* WORK REQUEST *
Going line by line through the listing, how many lines hold "agent"? State nothing but the number.

* MATERIAL PROVIDED *
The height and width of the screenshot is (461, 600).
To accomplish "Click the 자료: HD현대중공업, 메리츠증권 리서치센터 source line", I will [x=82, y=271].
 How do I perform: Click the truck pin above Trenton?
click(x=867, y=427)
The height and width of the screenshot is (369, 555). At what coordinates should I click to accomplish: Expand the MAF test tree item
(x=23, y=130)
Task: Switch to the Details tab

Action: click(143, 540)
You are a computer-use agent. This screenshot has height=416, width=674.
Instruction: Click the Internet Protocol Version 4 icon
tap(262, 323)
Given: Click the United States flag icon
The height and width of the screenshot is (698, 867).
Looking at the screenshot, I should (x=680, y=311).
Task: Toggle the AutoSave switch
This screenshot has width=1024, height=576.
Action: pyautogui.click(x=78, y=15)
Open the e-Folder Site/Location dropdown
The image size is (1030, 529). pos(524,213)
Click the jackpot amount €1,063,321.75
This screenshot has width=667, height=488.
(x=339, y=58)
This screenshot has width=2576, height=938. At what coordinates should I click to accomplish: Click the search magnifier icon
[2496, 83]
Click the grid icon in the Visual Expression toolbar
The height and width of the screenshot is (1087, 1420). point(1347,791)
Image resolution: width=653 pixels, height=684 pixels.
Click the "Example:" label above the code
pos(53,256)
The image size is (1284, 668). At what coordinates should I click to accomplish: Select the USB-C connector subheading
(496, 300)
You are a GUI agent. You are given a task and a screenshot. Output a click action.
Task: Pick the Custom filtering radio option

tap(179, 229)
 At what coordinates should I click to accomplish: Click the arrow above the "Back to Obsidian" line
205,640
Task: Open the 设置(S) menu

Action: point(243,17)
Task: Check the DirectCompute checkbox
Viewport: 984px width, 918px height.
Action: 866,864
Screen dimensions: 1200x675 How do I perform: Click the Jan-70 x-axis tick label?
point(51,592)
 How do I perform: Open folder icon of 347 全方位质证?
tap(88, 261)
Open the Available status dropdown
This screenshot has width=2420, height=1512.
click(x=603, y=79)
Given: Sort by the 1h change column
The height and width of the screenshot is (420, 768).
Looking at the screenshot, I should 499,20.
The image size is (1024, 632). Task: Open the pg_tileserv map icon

* TASK RESPONSE *
2